The task:
The result should be the lines from the one holding "Instruction: Click the" to the final line of the records below, repeated exactly and with no pictures.

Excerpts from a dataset
==*==

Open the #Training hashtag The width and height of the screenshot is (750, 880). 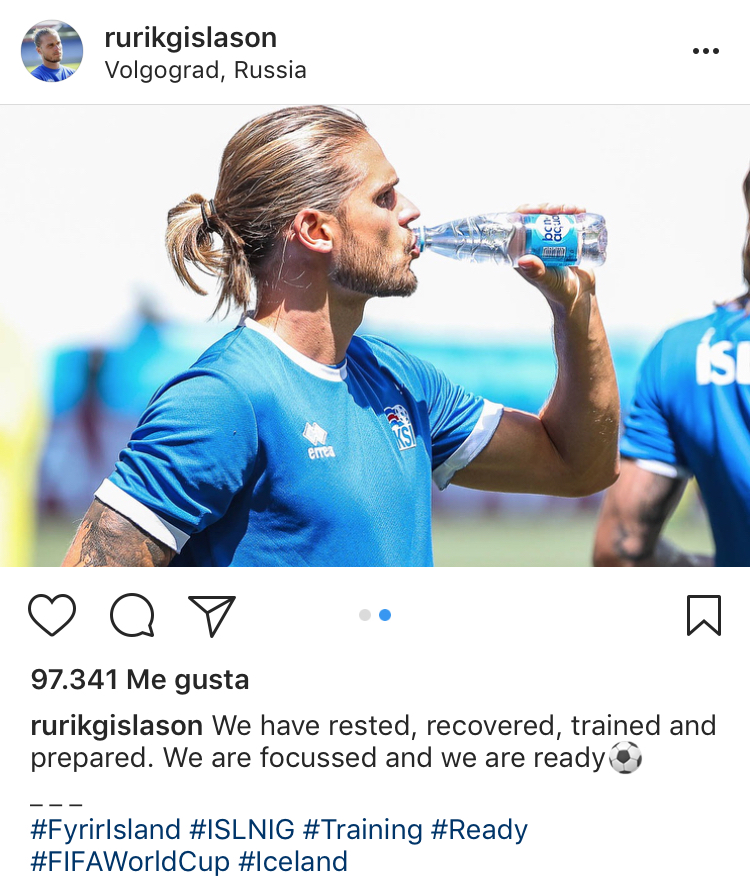[x=363, y=829]
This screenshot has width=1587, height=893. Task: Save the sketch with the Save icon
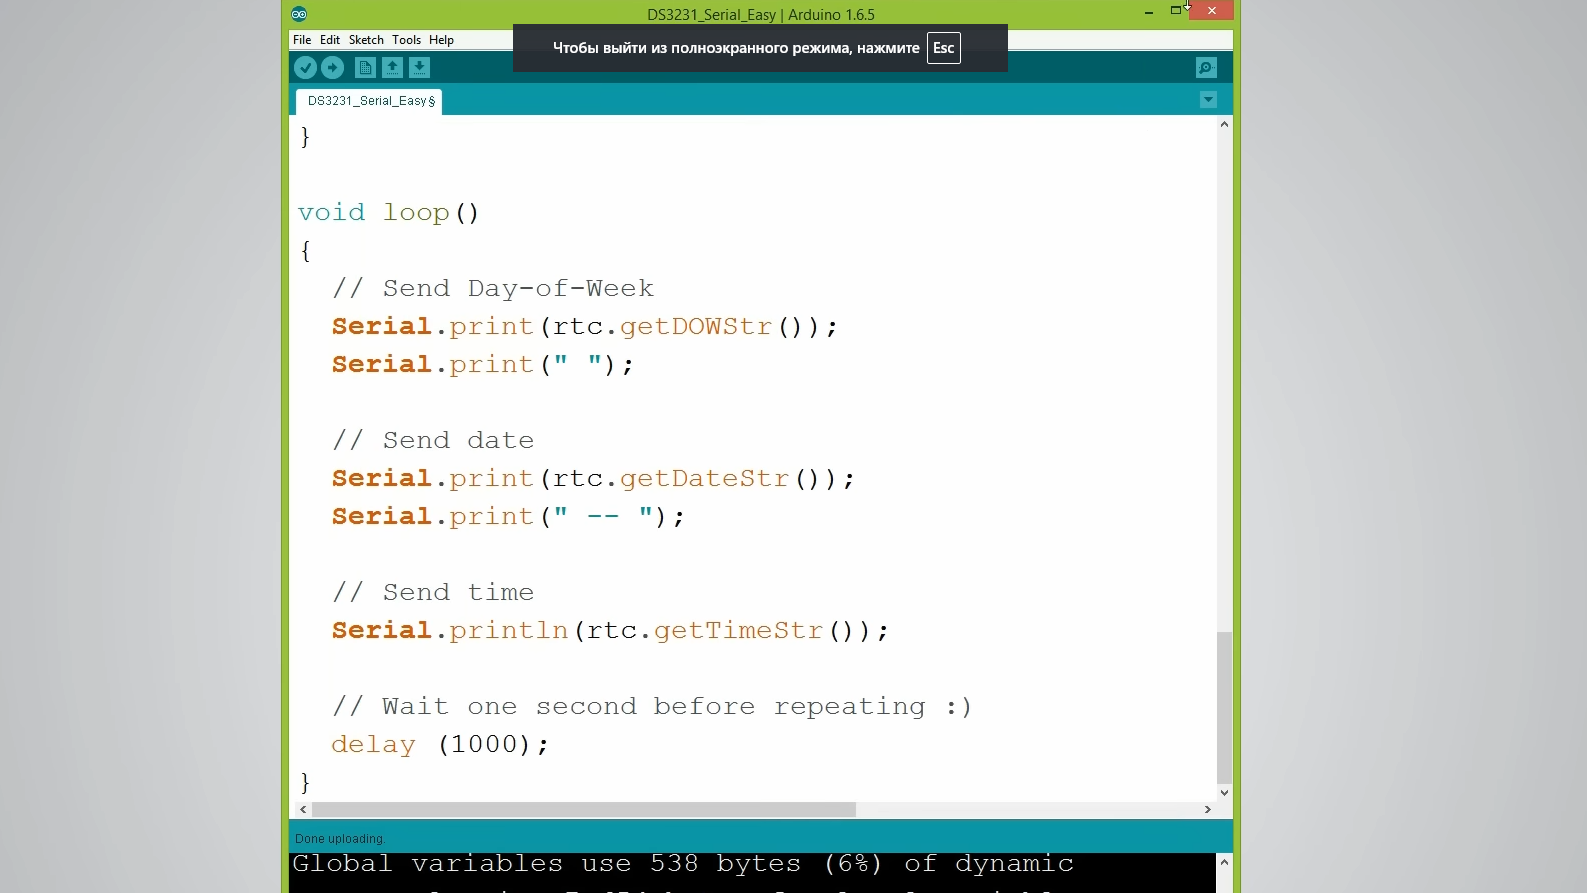[x=419, y=67]
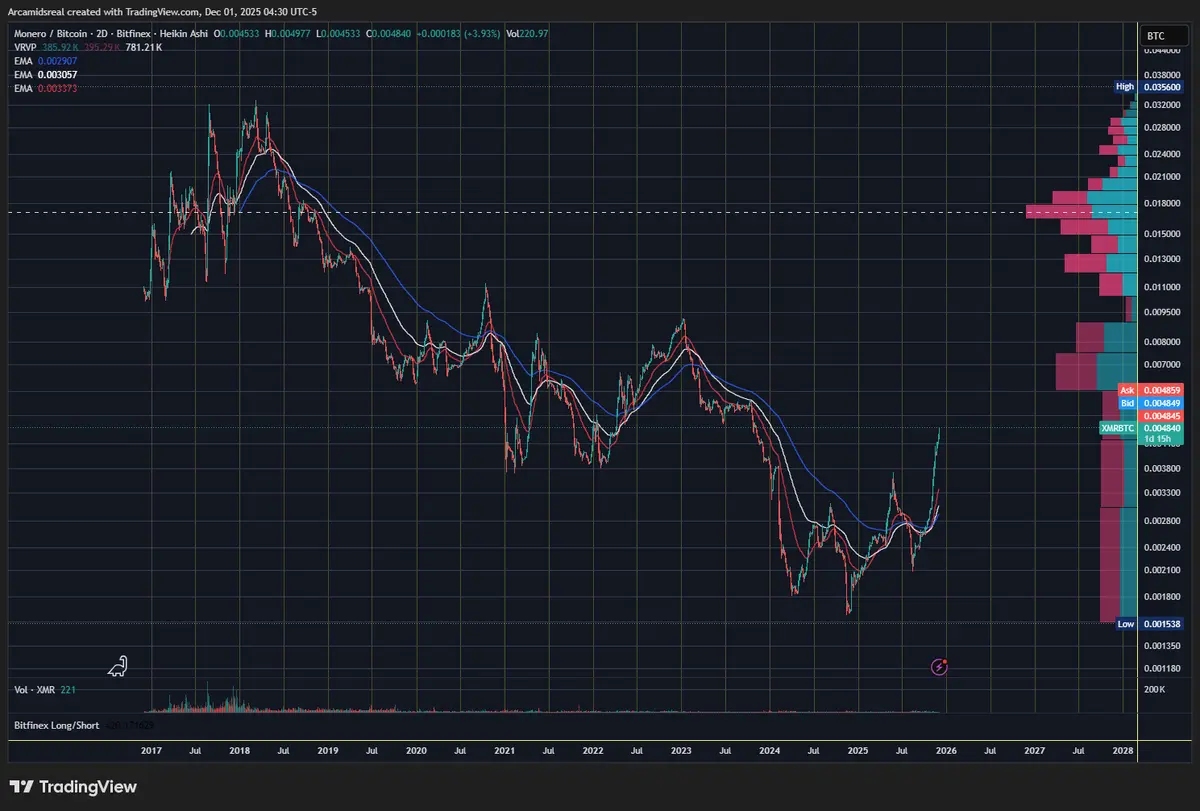
Task: Click the VRVP indicator label
Action: 26,47
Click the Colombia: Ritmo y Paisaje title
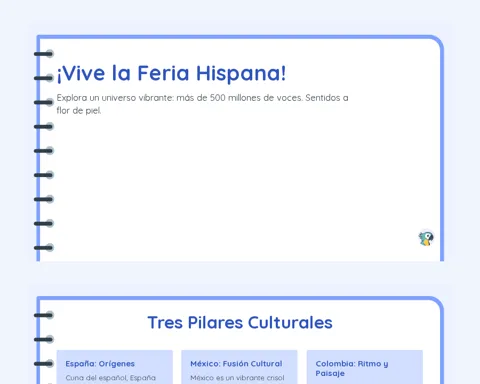 (x=352, y=368)
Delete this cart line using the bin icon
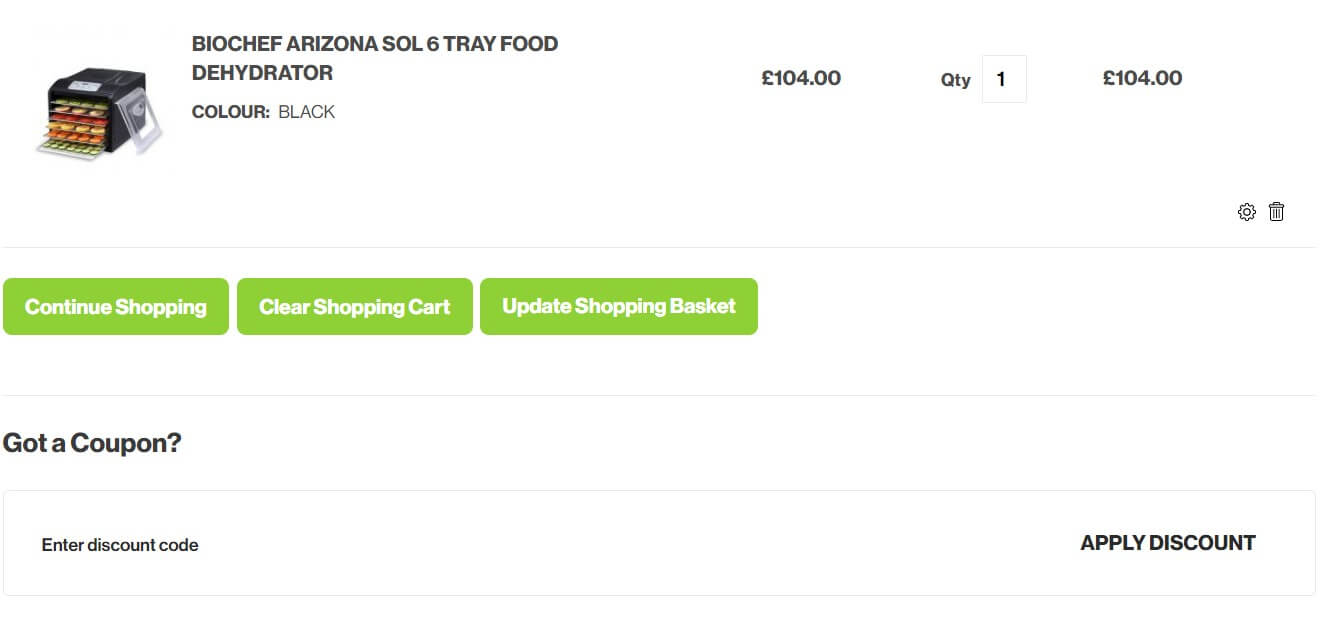 click(x=1276, y=212)
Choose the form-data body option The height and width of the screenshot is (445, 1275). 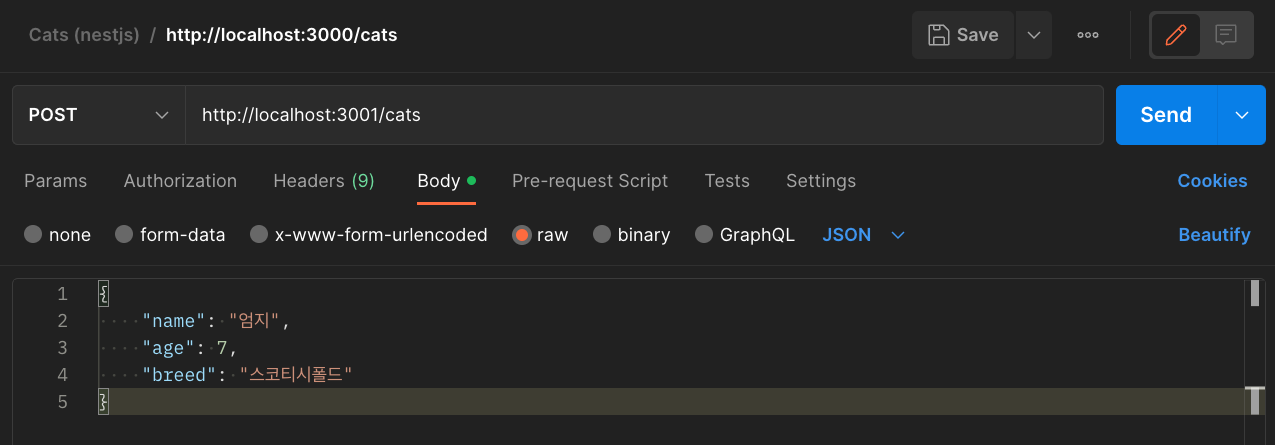[x=125, y=235]
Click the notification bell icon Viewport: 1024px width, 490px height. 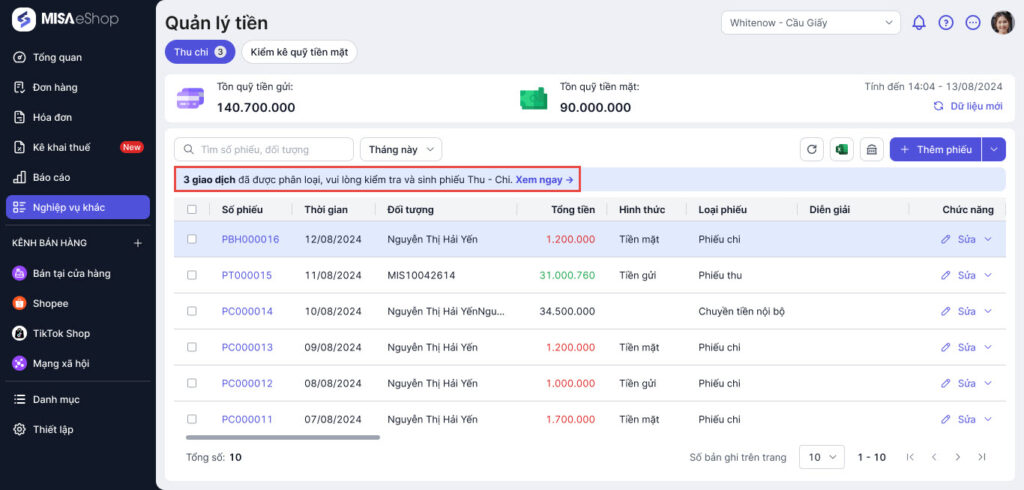(919, 22)
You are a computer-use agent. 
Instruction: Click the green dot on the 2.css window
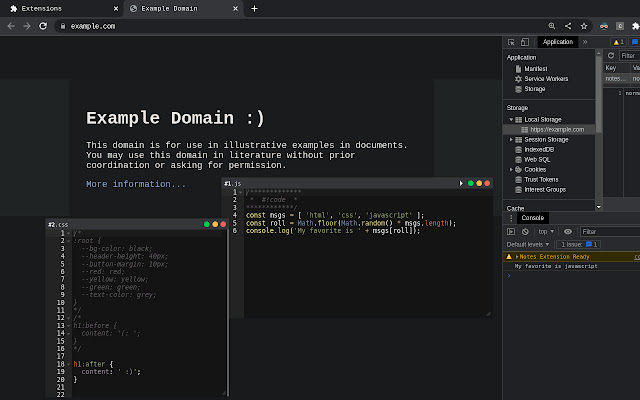207,224
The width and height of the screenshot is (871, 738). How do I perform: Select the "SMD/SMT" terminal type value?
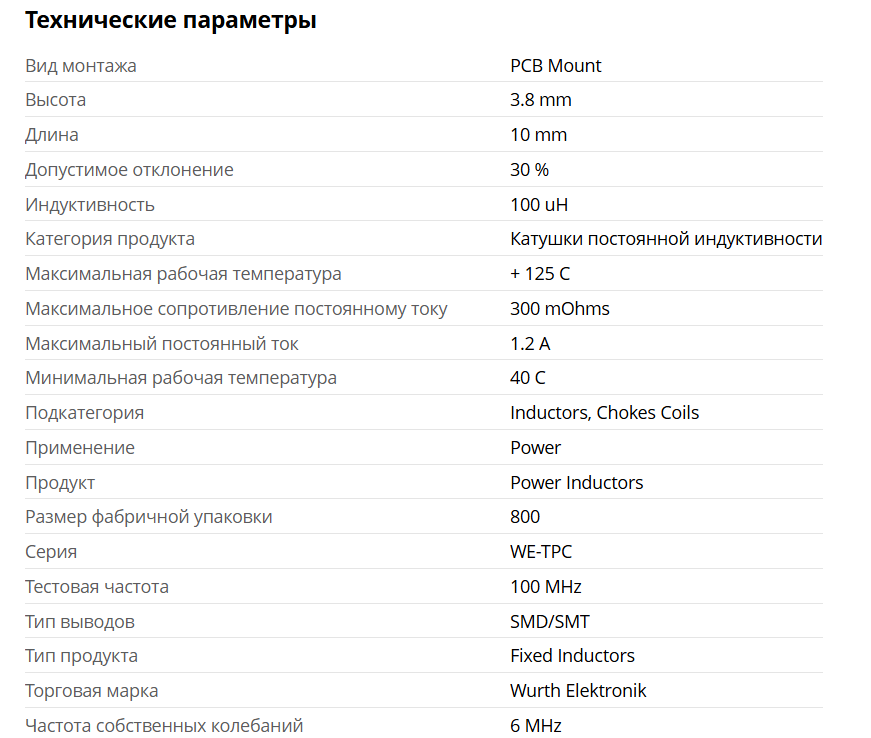tap(550, 622)
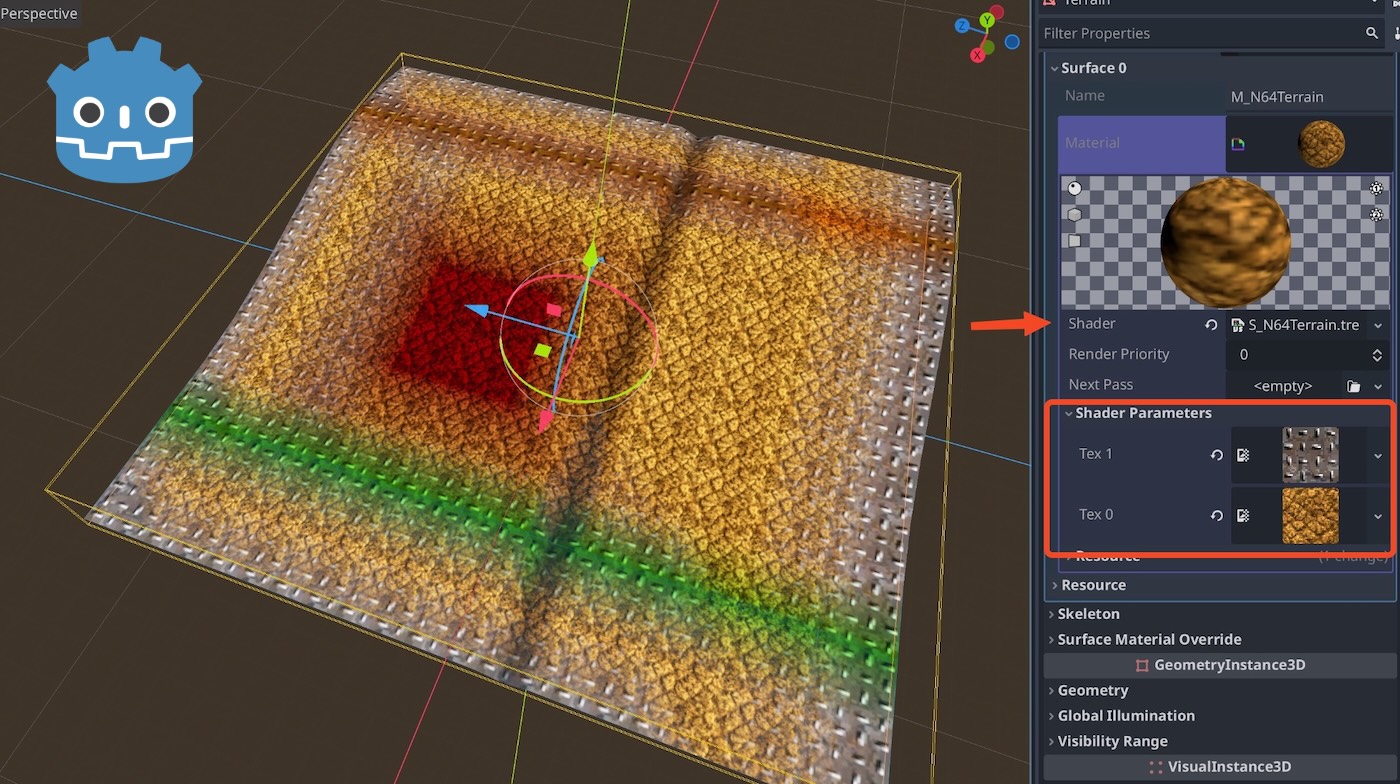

==*==

Written response:
Instruction: Click the green dot on the 2.css window
207,224
The width and height of the screenshot is (871, 738). How do I perform: Select the "SMD/SMT" terminal type value?
tap(550, 622)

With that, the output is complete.